Ces contenus courts et viraux ont rapidement donné lieu à la création de chaînes You Tube, troisième pan de la stratégie des télévisions. Toutes s'y sont converties, à l'exception de TF1, en créant des Multi Channel Network (MCN), ces réseaux de chaînes You Tube qui permettent aux télévisions de monétiser elles-mêmes une partie de l'inventaire. Là aussi, les spots sont prisés, même si bien moins rentables. «C'est difficile de passer à côté d'une telle vitrine», justifie Manuel Alduy, directeur de la division Canal OTT. Même chose chez France Télévisions, qui crée en moyenne deux chaînes You Tube par semaine, assurant qu'elles apportent de l'audience au site et à l'antenne. Le groupe TF1, propriétaire de WAT et longtemps en procès contre You Tube, ne juge pas la plate-forme vidéo comme «un composant nécessaire», selon les mots d'Olivier Abecassis, directeur général d'E-TF1, qui préfère s'inscrire «dans une démarche de valeur patrimoniale de contenus».
Car la multiplication de contenus vidéo, notamment sur You Tube, commence à peser sur le prix du CPM (coût pour mille clics) de la catch-up. Malgré la rareté de cet inventaire premium, les prix stagnent, voire connaissent une pression à la baisse. Pour Valéry Gerfaud, directeur général de M6 Web, «s'il y a érosion des prix, c'est lié au fait qu'il y a trop de contenus vidéos en général et les annonceurs ont l'impression que tout se vaut, qu'une vue est une vue. C'est à nous de leur expliquer que ce n'est pas la même chose de produire L'Amour est dans le pré ou un sketch des Surricates, un groupe d'humoriste membre de Golden Moustache, et que s'y associer n'aura pas le même impact en terme d'images.» La frontière entre vidéos Web et catch-up est d'autant plus brouillée que nombre de programmes télévisés se retrouvent désormais sur You Tube.

GRP vidéo ou RTB ?

Canal+ refuse cette dichotomie dans le marché vidéo. «You Tube veut professionnaliser les contenus et nous sommes dans une vente publicitaire multi-plate-forme, l'option que l'on a retenue est donc de rester sur des contenus les plus professionnels possibles, y compris sur You Tube», détaille Manuel Alduy. Chez France Télévisions, «tant qu'on a 100% de remplissage, on ne s'angoisse pas sur le fait que les annonceurs fassent la différence ou pas», résume Laurent Frisch, directeur de France Télévisions Editions numériques.
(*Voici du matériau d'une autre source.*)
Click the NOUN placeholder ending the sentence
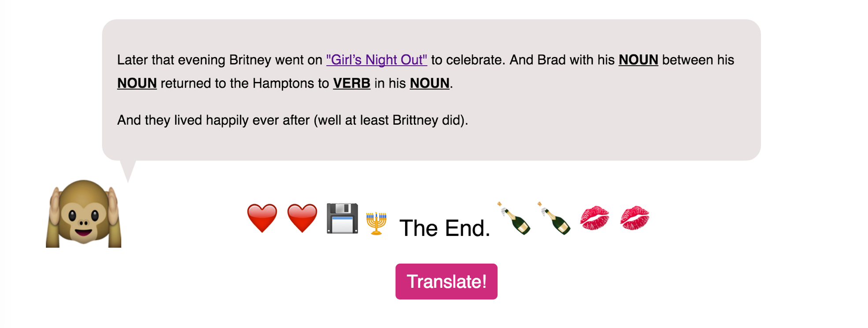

Pour Philippe Bigot, directeur TV chez Havas Media, la solution réside dans la création d'un GRP vidéo. Il permettra aux annonceurs de mesurer réellement l'impact de leur campagne selon le type de vidéos auxquelles ils s'associent. Et empêchera l'érosion des prix. «On arrive à un niveau de maturité. Sur Internet, les annonceurs ne recherchent plus seulement de la performance, mais aussi et surtout de l'image, il faut donc que la mesure d'audience se précise», plaide-t-il. Un souhait bientôt réalisé par Médiamétrie, qui a annoncé la création d'un GRP vidéo avant la fin de l'année.
Une autre solution pourrait être l'achat par enchères, ou RTB («Real Time Bidding»). Généralisé sur les formats display, le RTB n'est pas encore la règle en matière de spots vidéo et aucune chaîne de télévision ne monétise son inventaire vidéo de cette façon. Pourtant, pour Fabien Josière, d'Havas Media, «les places de marché en “ad exchange” peuvent jouer en faveur des télévisions: l'inventaire vidéo premium n'est jamais suffisant, un système d'enchères pourrait entraîner une hausse du prix». Les chaînes l'envisagent également, mais craignent que le RTB ait le même effet sur la vidéo que sur le display: une dévalorisation générale du CPM. «Le RTB vient souvent dans un problématique d'inventaires invendus, or on n'en a pas vraiment sur la vidéo. C'est encore un peu tôt pour répondre mais, pour nous, le sujet n'est pas tabou», répond Yann Chapellon, de France Télévisions Distribution.